Античный человек сумел как внешне, так и внутренне подняться до уровня богов, но чтобы стать равным им, ему необходимо было сделать еще один шаг - выпить нектар бессмертия. Но человечество было не в состоянии разгадать секрет этого напитка, и тогда ему на помощь пришел Прометей, подаривший людям не только огонь, но и память, сделав их равными богам.

Так, Эсхил в трагедии «Прометей прикованный» пишет:

… Я научил их первой из наук –

Науке чисел и грамоте; я дал им

Творческую память, матерь Муз …

А матерью Муз являлась Мнемозина, богиня памяти, дочь Урана и Геи.

В «Одиссее» Гомера Ахиллес, в «Энеиде» Вергилия Эней также сумели найти рецепт бессмертия - своими делами оставить о себе след в памяти потомков.

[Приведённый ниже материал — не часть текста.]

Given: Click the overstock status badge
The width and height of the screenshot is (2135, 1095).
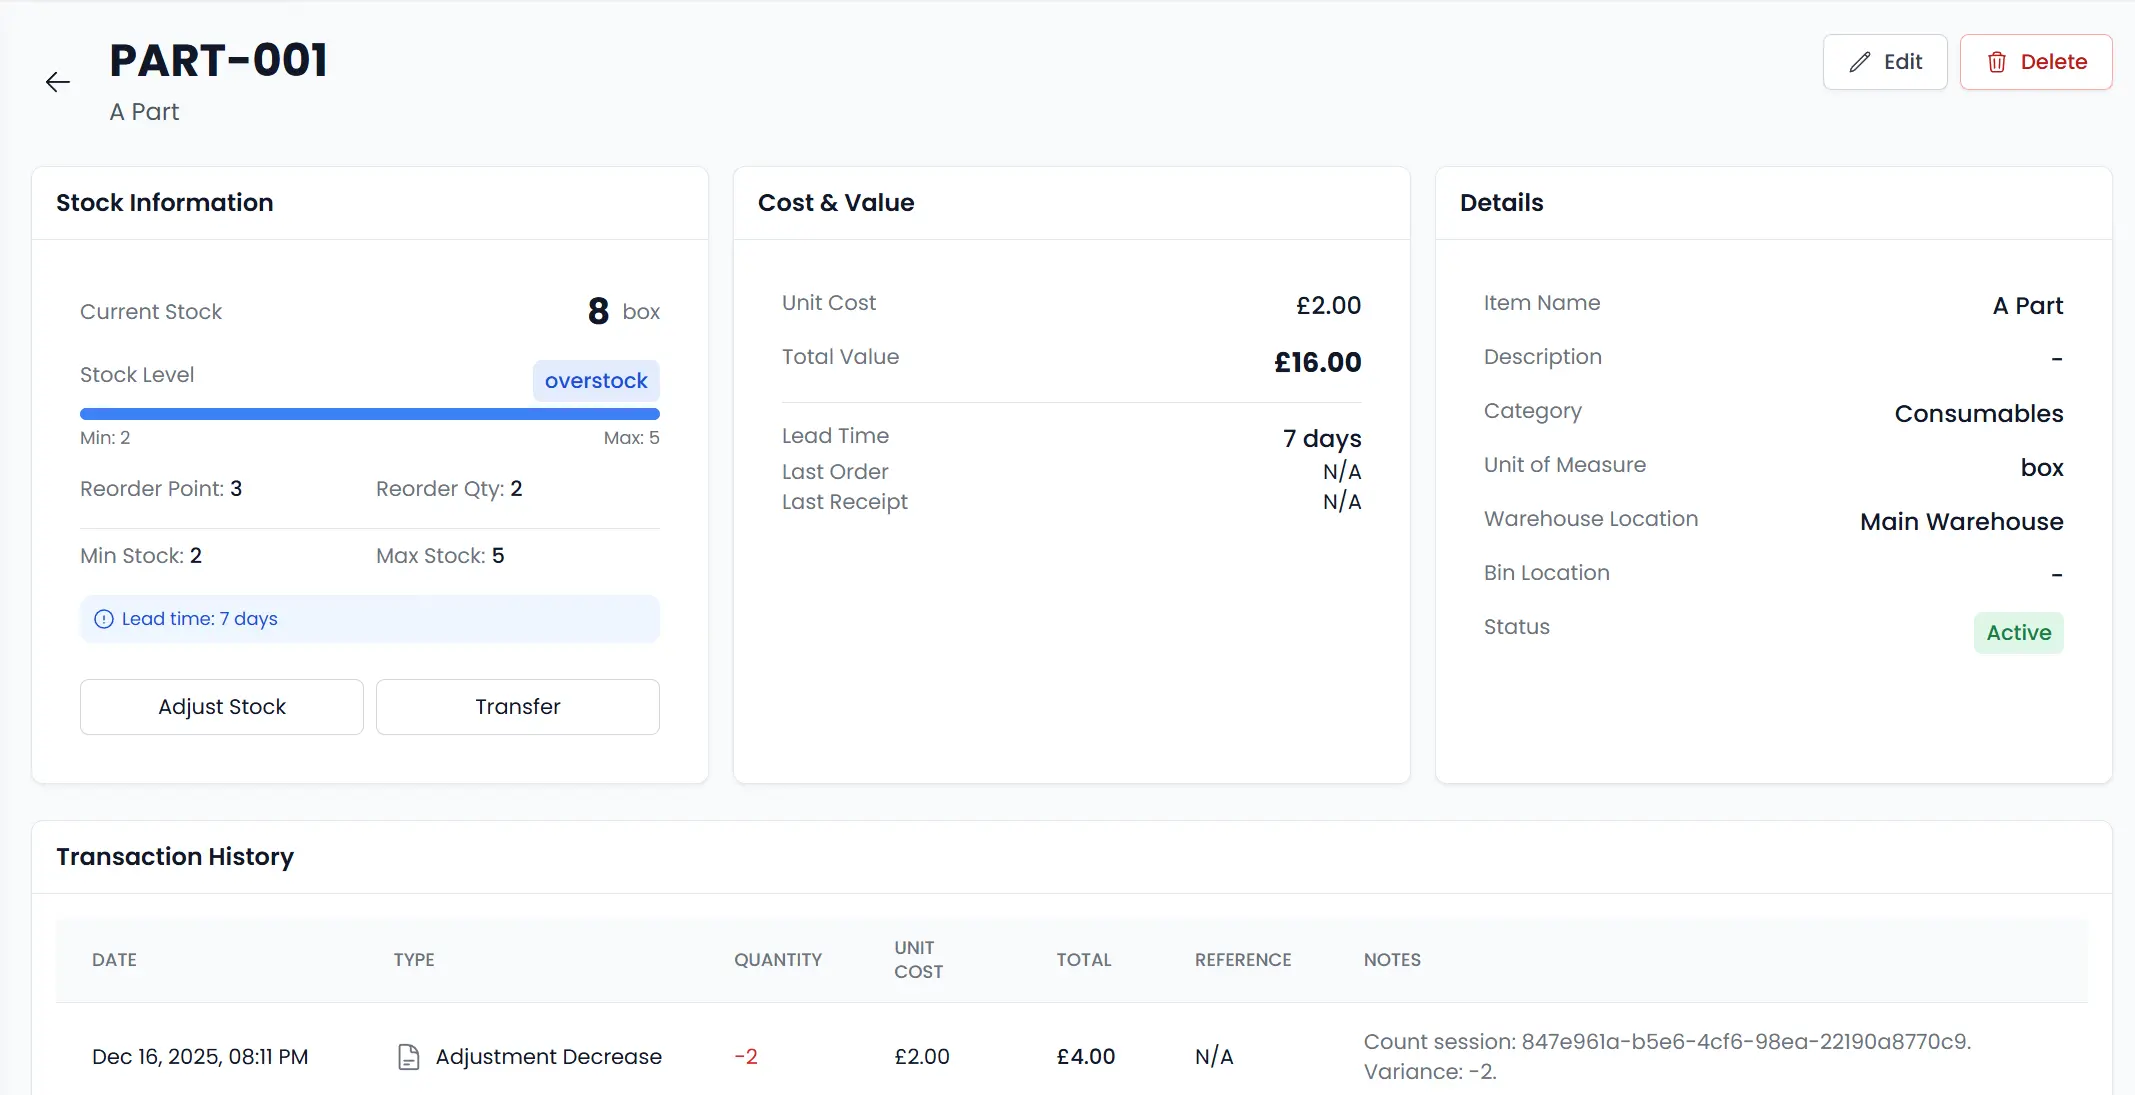Looking at the screenshot, I should click(595, 381).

В «Одиссее» Гомера мы встречаем следующие слова Ахилла, пребывающего в Аиде:

О, Одиссей, утешения в смерти мне дать не надейся,

Лучше хотел я живой, как поденщик работая в поле,

Службой у бедного пахаря хлеб добывать свой насущный,

Нежели здесь над бездушными мертвыми царствовать мертвый.

Одиссея, XI 488-491.

Аид есть отсутствие жизни, значит, отсутствие возможности создать что-либо, обессмертившее твое имя. В таком случае пасти свиней, мыть грязное белье, быть поденщиком - почти божественное занятие, ибо оно дает шанс делами, создав шедевр, обессмертить свое имя.

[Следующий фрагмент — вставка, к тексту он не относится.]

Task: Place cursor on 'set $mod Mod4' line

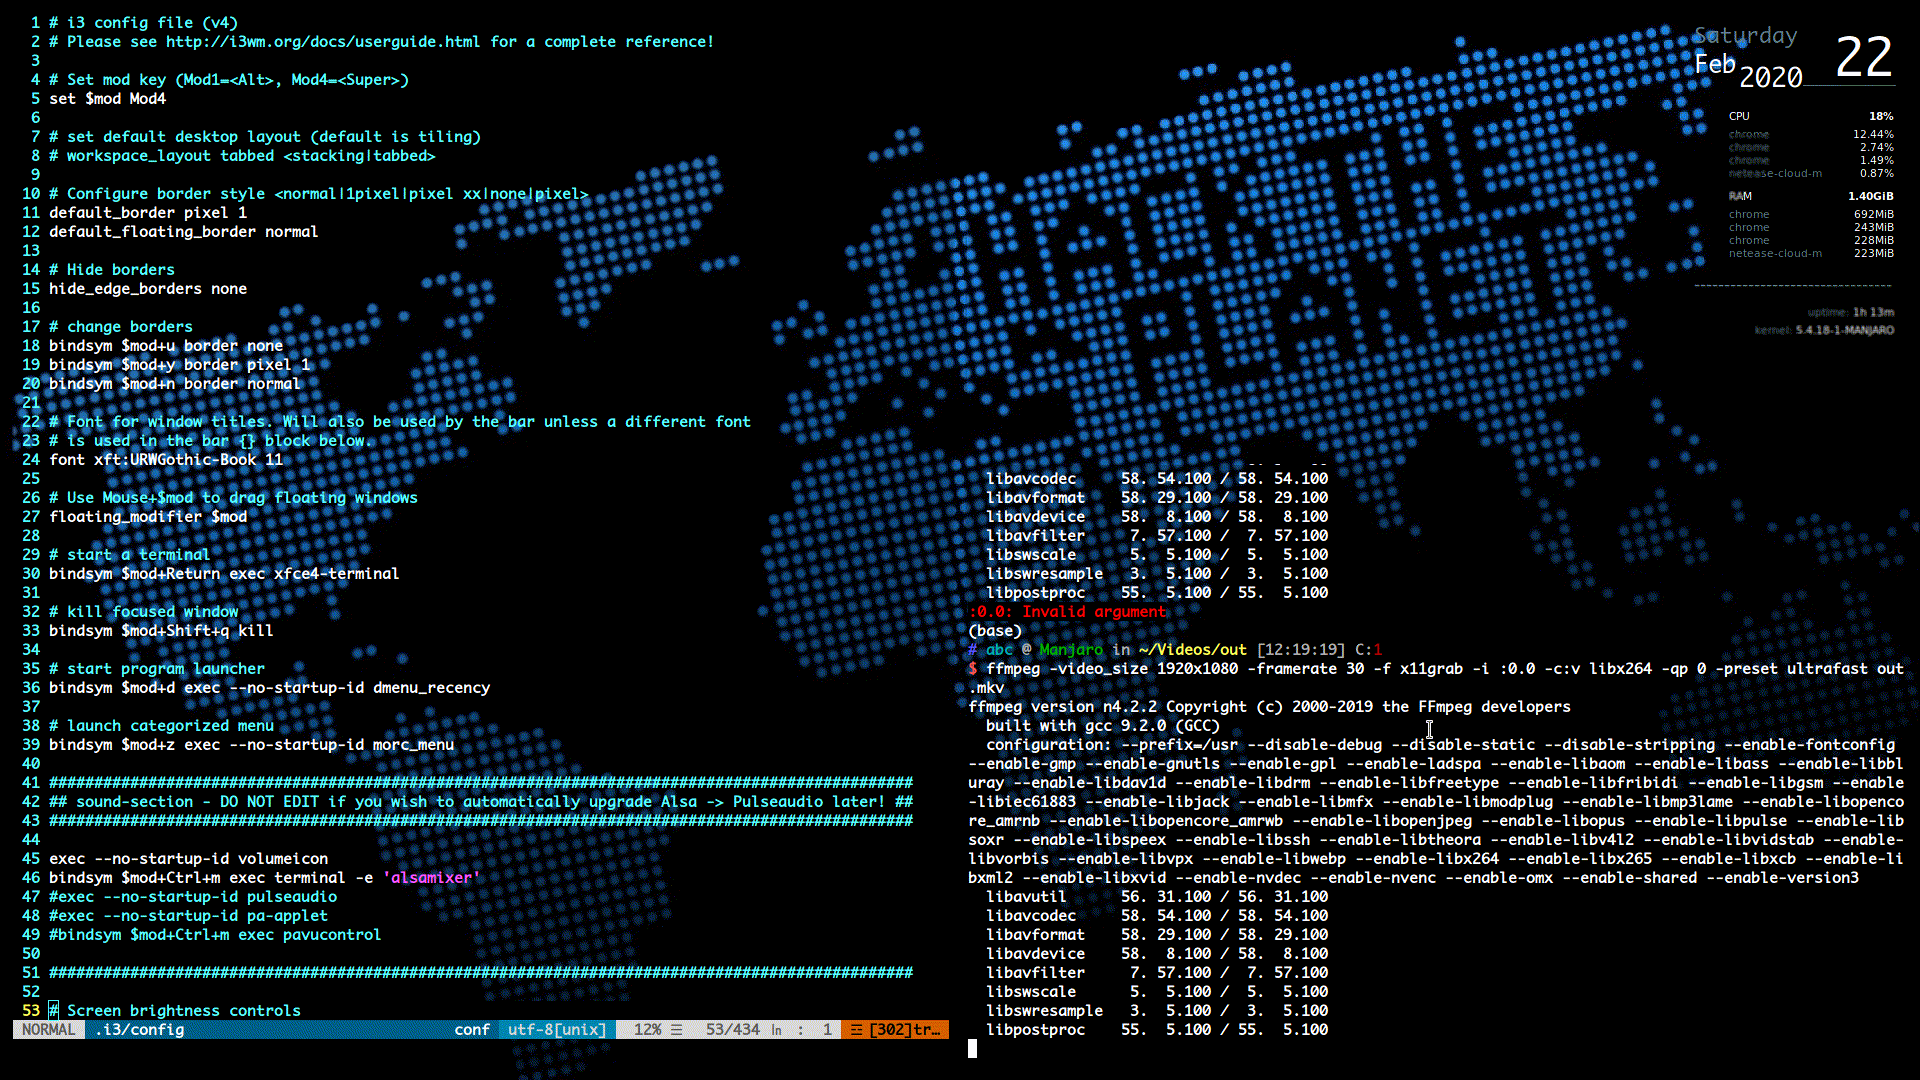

Именно этим стремлением к бессмертию - своими делами оставить о себе след в памяти потомков - можно объяснить агональный характер греческой цивилизации - этот всплеск человеческого гения, этот прорыв в будущее. За этим стремлением вырисовывается характерные ментальные структуры «средиземноморского» человека дела - от финикийских мореплавателей-торговцев до великих тружеников Возрождения, от Энея до Леонардо.

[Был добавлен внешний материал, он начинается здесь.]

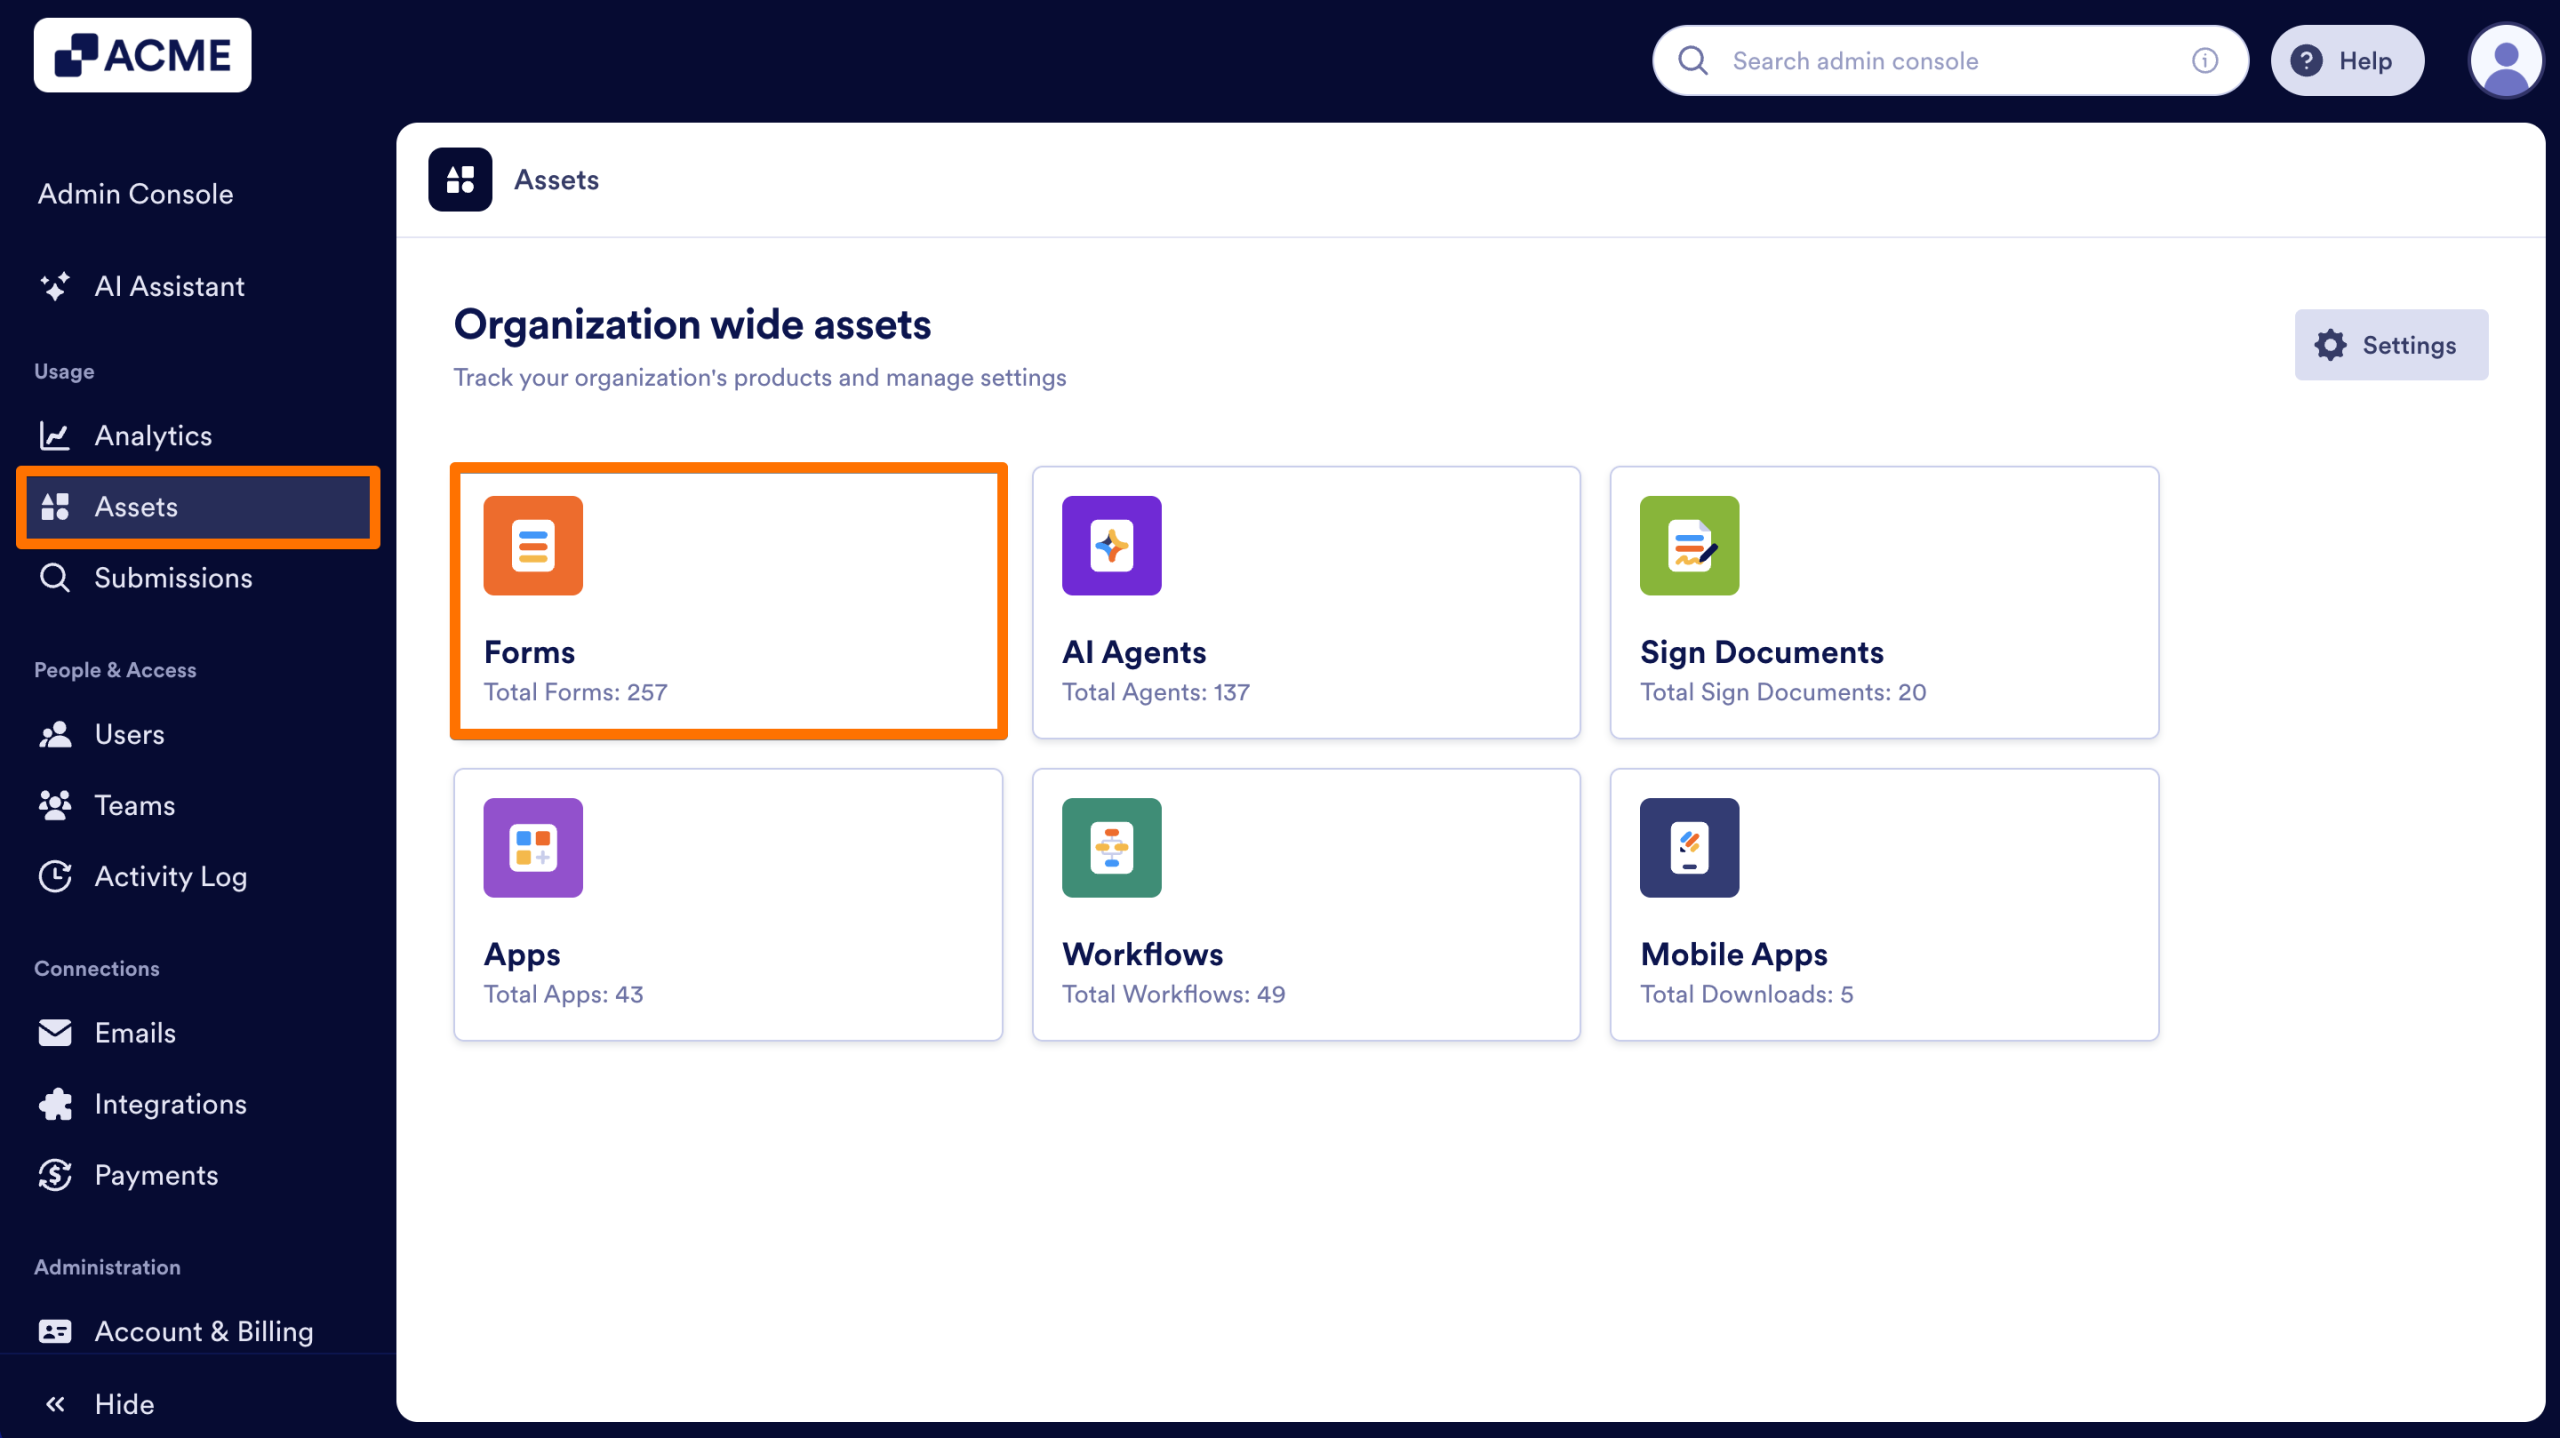Select the purple AI Agents icon
This screenshot has height=1438, width=2560.
click(1111, 546)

Подобное отношение к бессмертию красной нитью пронизывает историю западной цивилизации. В «Божественной комедии» Данте мы найдем образы Чакко, забытого на Земле и не находящего места в крайнем круге Ада, и образ Фарината, который будучи по грудь закопанный в землю, но оставшийся в памяти потомков потому, что «спас Флоренцию при поднятом забрале»:

…Чело вздымая властно,

Казалось Ад с презреньем озирал…

Подобный сюжет мы можем найти и у В. Шекспира, и у А.С. Пушкина.

 

Ø Сравните следующие отрывки из произведений В. Шекспира и А. Пушкина. Дайте свой комментарий, исходя из представлений о смерти и бессмертии, рассмотренных ранее в лекции.

… Все кончено, Гораций.

Ты жив. Расскажешь правду обо мне

Непосвященным…

Каким бесславием покроюсь я в потомстве,

Пока не знают истины никто!

В. Шекспир.

 

Нет, весь я не умру, душа в заветном мире

Мой прах переживет и тленья убежит.

И вечен буду я, доколь в подлунном мире

Жить будет хоть один пиит.

А.С. Пушкин.

 

Желание оставить о себе след в памяти потомков своими делами является одним из артефактов[109] как европейской, так и русской цивилизаций.

 

Вопросы для самопроверки

1. Как бы вы решили спор о материальном и духовном в культуре?

2. Как решили спор о бессмертии в Древней Греции, в Новое время, в России рубежа XVIII XIX вв.?

3. Как бы вы решили спор о путях достижения бессмертия?

 

Литература

1. Библер В.С. Культура. Диалог культур // Вопросы философии. – 1989. - № 6.

2. Гуревич А.Я. Средневековый мир: Культура безмолвствующего большинства // Гуревич А.Я. Избранные труды. Том 2. Средневековый мир. – М.-СПб., 1999.

3. Каган М.С. Философия культуры. – СПб., 1996.

4. Теория культуры / Под ред. С.Н. Иконниковой, В.П. Большакова. – СПб., 2008.

5. Юдин А.В. Русская народная духовная культура. – М., 1999.